Governo antecipa liberação de FGTS retido do saque-aniversário e prevê injeção de R$ 7,8 bilhões na economia
O Ministério do Trabalho e Emprego (MTE) publicou nesta terça-feira a decisão que antecipa a liberação de valores do Fundo de Garantia do Tempo de Serviço (FGTS) que estavam retidos de trabalhadores que aderiram ao saque-aniversário e, posteriormente, tiveram o contrato de trabalho encerrado sem justa causa. A medida deve injetar R$ 7,8 bilhões na economia brasileira entre o final de 2025 e o início de 2026, alcançando um público estimado em 14,1 milhões de pessoas.
Com a autorização, trabalhadores que optaram pelo saque-aniversário, modalidade criada em 2019, poderão movimentar o saldo existente na conta vinculada ao contrato de trabalho encerrado, mesmo após a demissão. Pela regra vigente até então, quem escolhia essa modalidade ficava impedido de sacar o valor integral do FGTS em caso de desligamento sem justa causa, tendo acesso apenas à multa rescisória de 40%.
A iniciativa já vinha sendo sinalizada pelo ministro do Trabalho, Luiz Marinho, no fim de novembro, quando afirmou que apresentaria ao presidente Luiz Inácio Lula da Silva a proposta de nova liberação dos recursos bloqueados. À época, o ministro ressaltou que a medida teria impacto direto no orçamento das famílias e potencial para estimular a economia, especialmente em um cenário de restrição financeira para trabalhadores demitidos.
Segundo o governo federal, a antecipação anunciada agora busca reduzir os efeitos negativos das regras do saque-aniversário sobre quem perdeu o emprego. A avaliação do Executivo é de que o modelo atual penaliza o trabalhador ao limitar o acesso ao próprio fundo justamente em um momento de maior necessidade financeira. Por isso, a liberação excepcional foi desenhada como uma forma de compensação temporária.
Em 2025, o governo já havia autorizado a liberação de aproximadamente R$ 12 bilhões do FGTS, beneficiando 12,1 milhões de pessoas. Os pagamentos ocorreram nos meses de março e junho e, segundo o MTE, tiveram impacto positivo no consumo e no pagamento de dívidas, especialmente entre famílias de renda mais baixa.
Poderão acessar os recursos agora liberados os trabalhadores que optaram pelo saque-aniversário e tiveram o vínculo empregatício extinto ou suspenso entre 1º de janeiro de 2020 e a data de entrada em vigor da nova regra, desde que se enquadrem nas hipóteses previstas na legislação do FGTS. A medida não altera contratos de crédito já firmados com garantia do fundo; nesses casos, as obrigações assumidas pelos trabalhadores continuam válidas, e os valores comprometidos permanecem vinculados ao pagamento das dívidas.

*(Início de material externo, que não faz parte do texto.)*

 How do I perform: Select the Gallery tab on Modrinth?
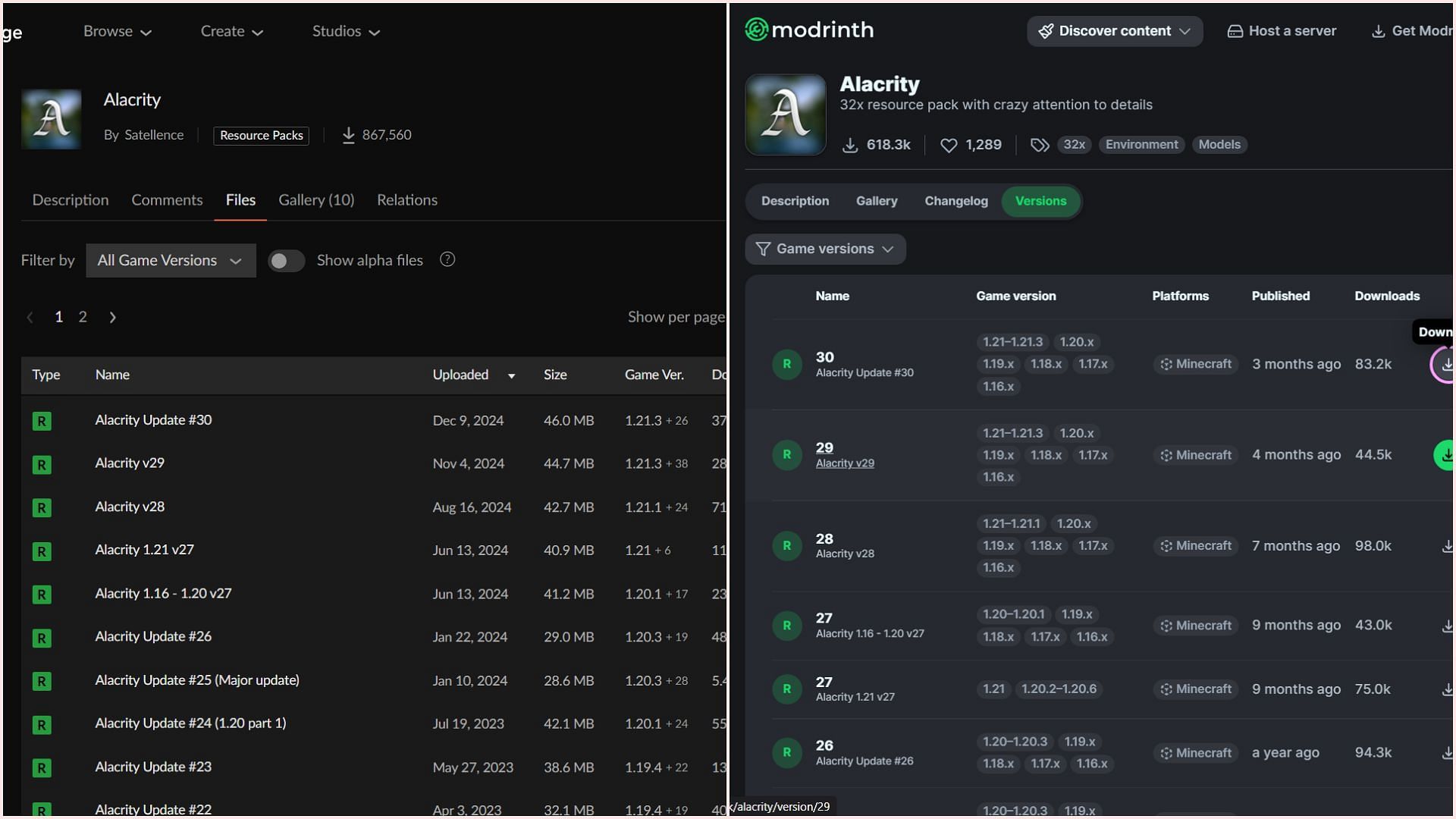click(x=875, y=201)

O cronograma de pagamento será dividido em duas etapas. Até o dia 30 de dezembro de 2025, será liberado o saque de até R$ 1.800 por conta vinculada. Já até 12 de fevereiro de 2026, ocorrerá o pagamento do valor restante disponível. Na primeira fase, mais de 14 milhões de trabalhadores devem receber recursos, com valor médio estimado em cerca de R$ 273 por beneficiário. A segunda etapa deve alcançar pouco mais de 800 mil pessoas, com média próxima de R$ 4,7 mil por trabalhador.
De acordo com o MTE, a estratégia de escalonar os pagamentos busca garantir organização operacional e reduzir impactos abruptos no sistema financeiro. O governo também avalia que a liberação gradual contribui para um efeito mais distribuído sobre a economia, estimulando o consumo ao longo de um período maior.
A decisão reforça o debate sobre possíveis mudanças estruturais no saque-aniversário. O governo Lula defende a revisão do modelo e sinaliza que novas propostas podem ser apresentadas ao Congresso Nacional, com o objetivo de garantir maior proteção ao trabalhador em situações de demissão e preservar o caráter do FGTS como instrumento de segurança financeira.